ASSIGNMENT: Only the lines below, from the one with "Given: Open religious" through the one with "1225x980 pixels.", are to be written out, exactly.

RECORDS PROVIDED:
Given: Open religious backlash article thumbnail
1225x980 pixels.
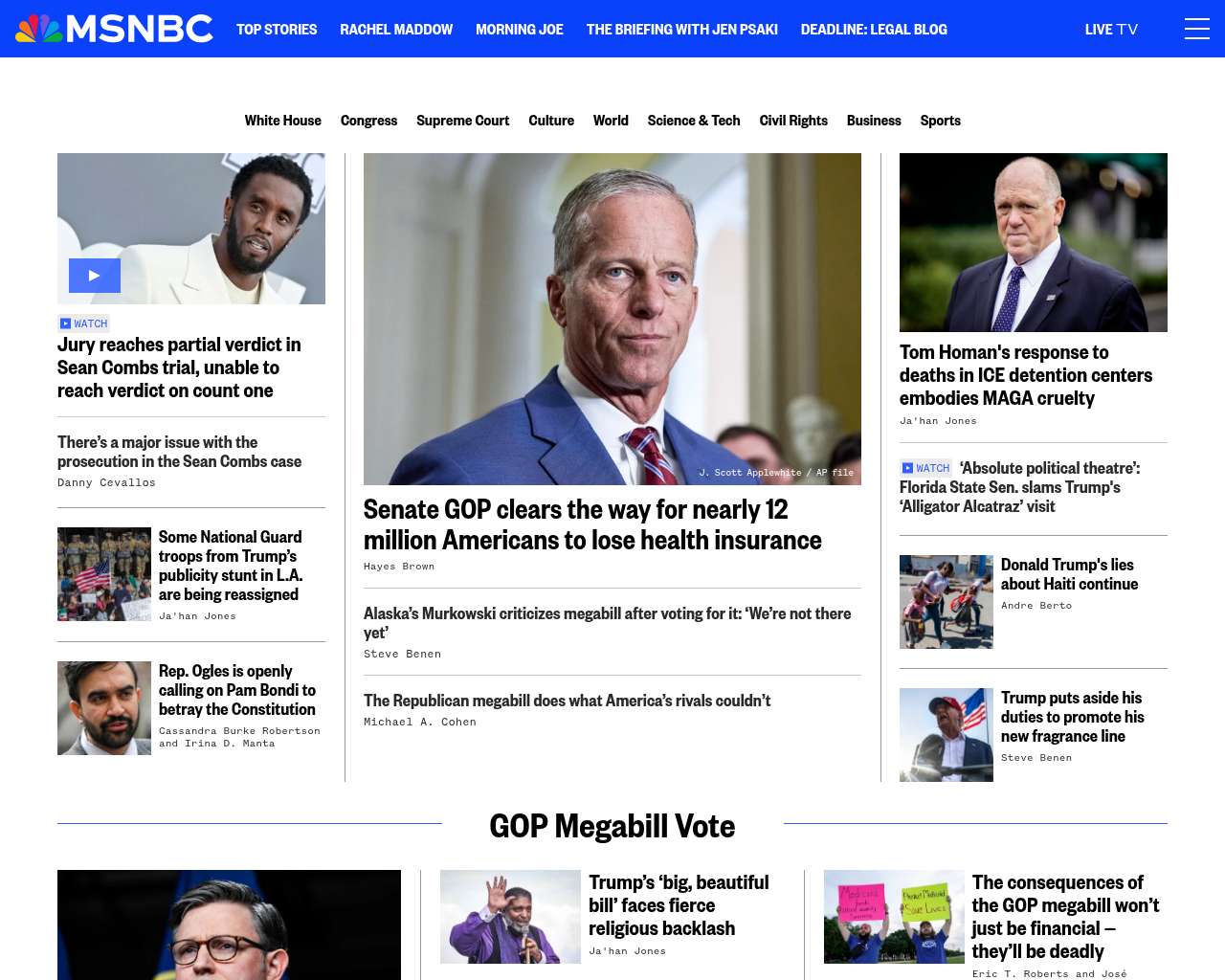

---

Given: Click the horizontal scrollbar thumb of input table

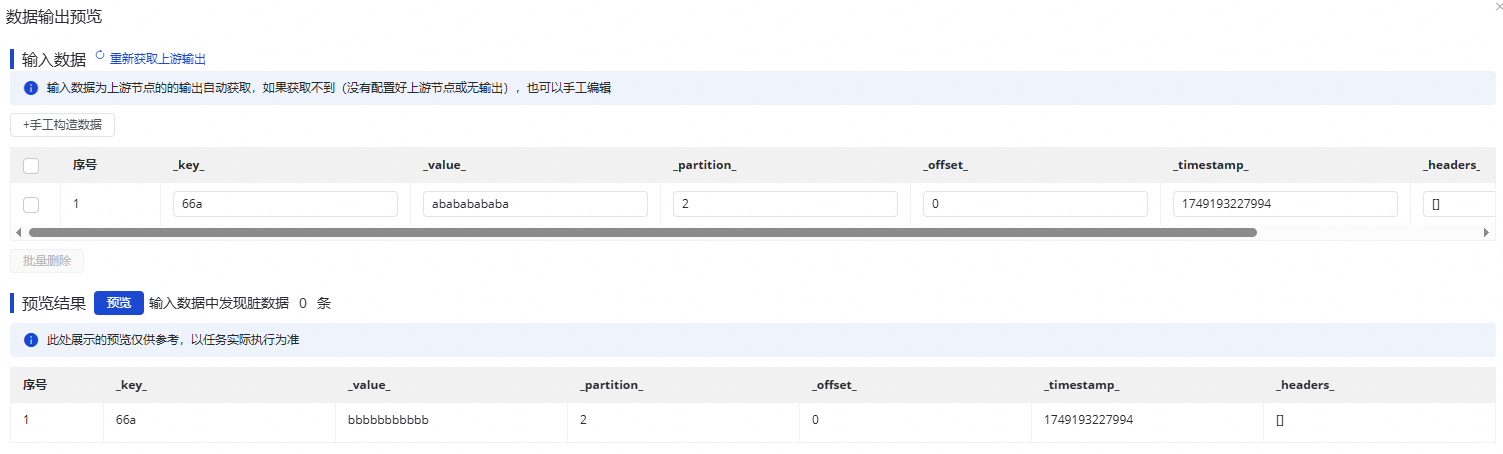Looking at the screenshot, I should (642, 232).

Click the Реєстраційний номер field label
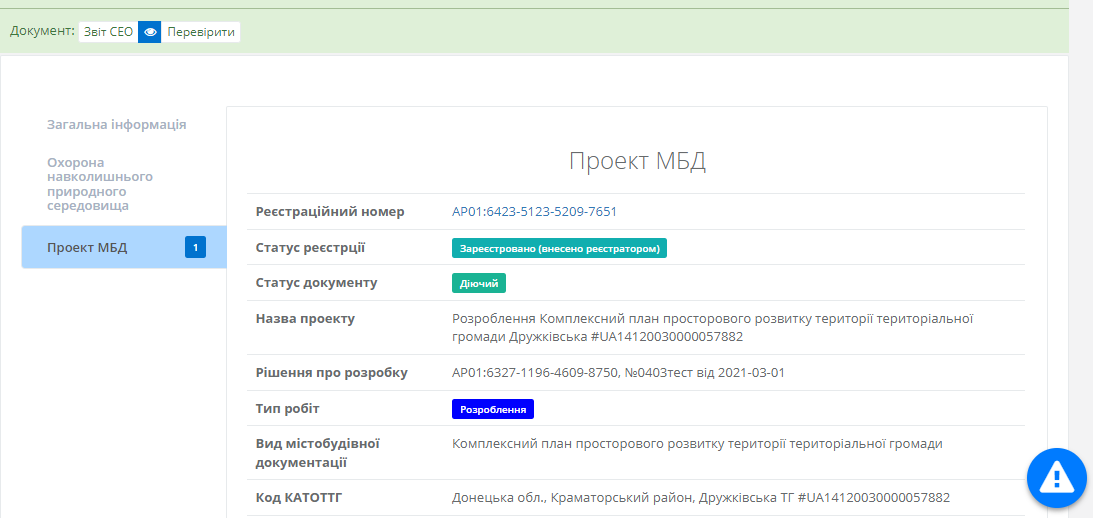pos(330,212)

REPLY TO THE TASK:
Given: Open religious backlash article thumbnail
1225x980 pixels.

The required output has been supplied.